The rate of shoplifting in County Tipperary has more than trebled over the past two decades.

Retail Crime Spree in Tipperary

Thefts from shops in towns and villages across County Tipperary have spiralled, leaving already pressured traders in towns like Nenagh and Roscrea facing considerable financial losses.

The huge jump in shoplifting in the county has been revealed in CSO statistics highlighted by Ireland South Fianna Fáil MEP, Cynthia Ní Mhurchú who said the offenders are “giving the two fingers to the State”.

And while shoplifting has increased in most counties since 2003, Tipperary recorded the second highest hike in the entire country in that period. Ms Ní Mhurchú says she is now calling for tough action against “the minority of people who feel it is acceptable to steal from hard-working small family retail businesses.”

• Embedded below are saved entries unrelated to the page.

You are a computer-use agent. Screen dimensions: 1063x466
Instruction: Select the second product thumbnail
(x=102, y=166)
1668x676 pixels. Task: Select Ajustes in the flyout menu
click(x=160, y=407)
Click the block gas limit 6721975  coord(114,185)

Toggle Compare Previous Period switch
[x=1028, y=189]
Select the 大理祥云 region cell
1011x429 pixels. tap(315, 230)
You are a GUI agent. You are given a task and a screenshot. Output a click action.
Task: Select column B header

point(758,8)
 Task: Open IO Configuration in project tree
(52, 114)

Whilst there has only been a 2.4% increase in shoplifting in Tipperary between 2023 and 2024, the longterm trend in the county has seen shoplifting dramatically increase since 2003.

Back then there were only 220 recorded incidents of shoplifting in the county of Tipperary. However, since then the number of thefts from shops in the county has more than trebled.

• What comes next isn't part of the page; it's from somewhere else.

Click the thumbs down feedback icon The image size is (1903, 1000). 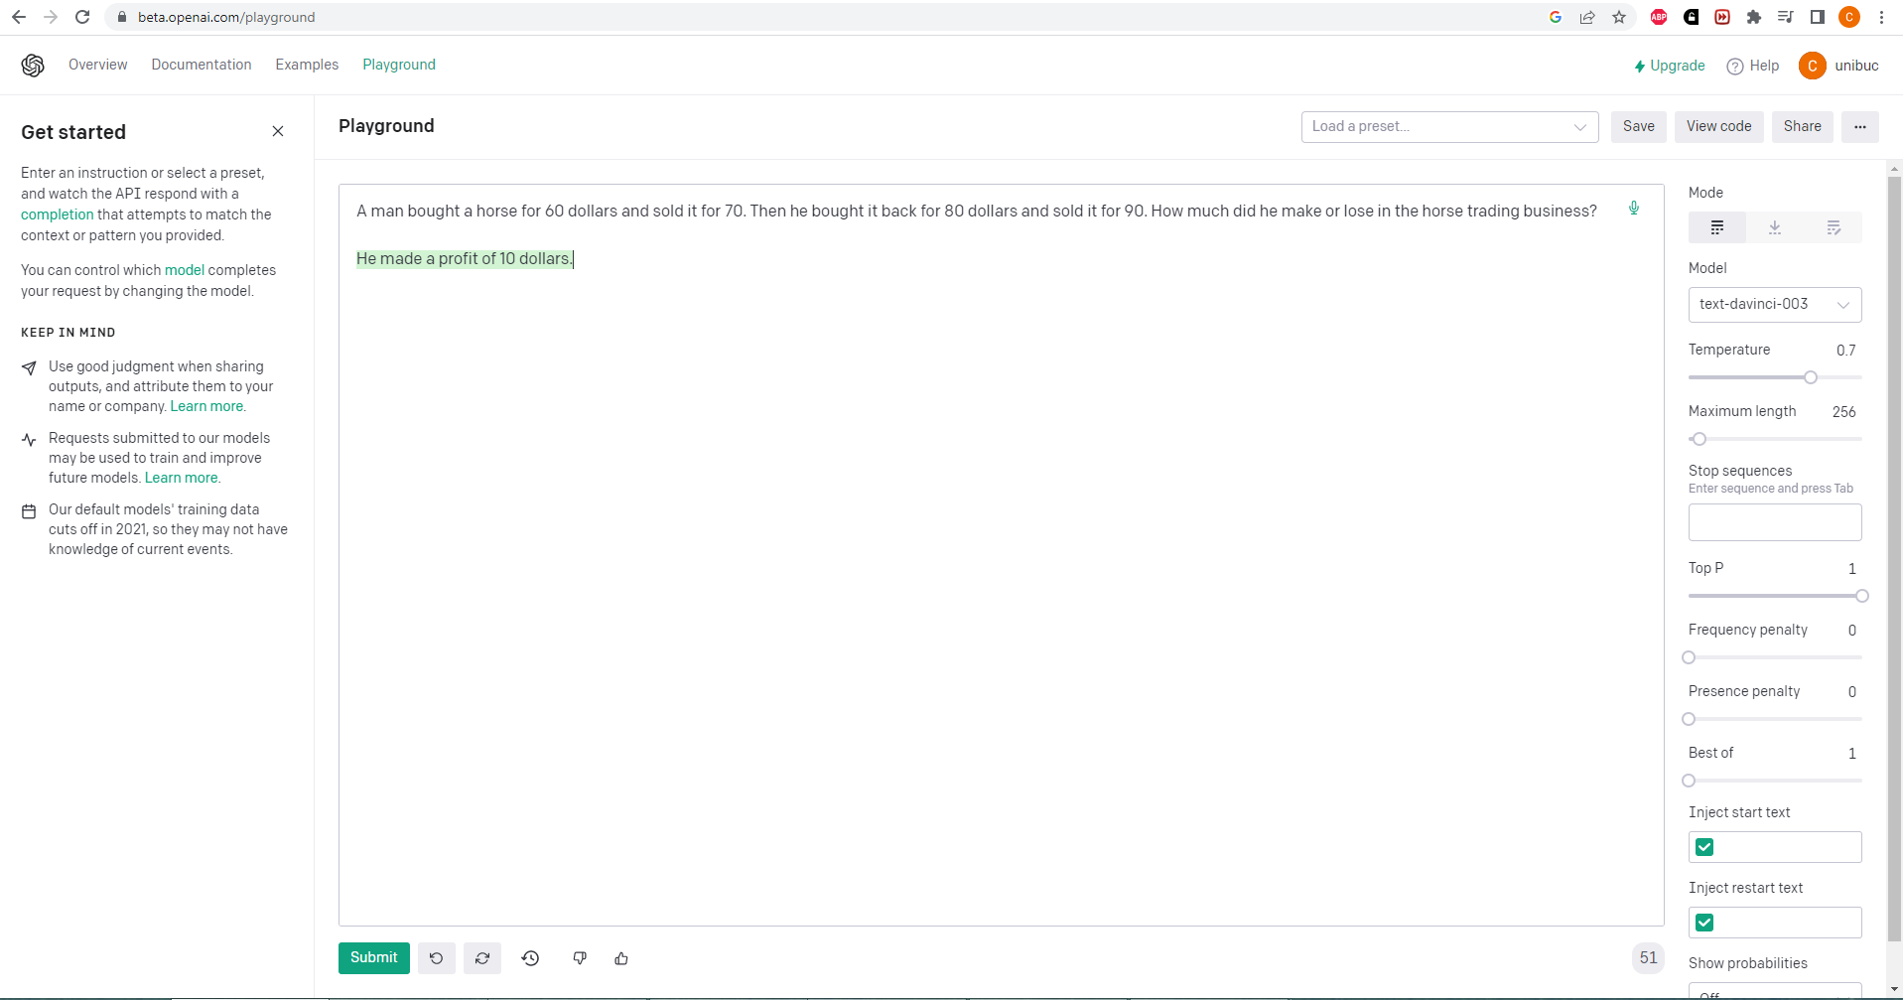click(x=580, y=958)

Last year the number of shoplifting incidents in Tipperary was 719 – way above the rate of increase in most other counties.

Ms Ní Mhurchú said thefts from shops in neighbouring County Clare in 2024 were substantially lower than in Tipperary – 480 cases.

Cases taken by the gardaí against shoplifting are now almost a weekly feature in the Nenagh District Court where the sitting judge Marie Keane warned last month that such crimes would not be tolerated after a young woman appeared before her for theft offences in two stores in the town.

Amongst the measures Ms Ní Mhurchú is calling for to immediately address shoplifting is for the Government to introduce the Retail Crime Strategy promised in its Programme for Government.

The Ireland South MEP has also called for other measures included in the programme to be introduced immediately to tackle the problems being experienced by traders in towns like Nenagh.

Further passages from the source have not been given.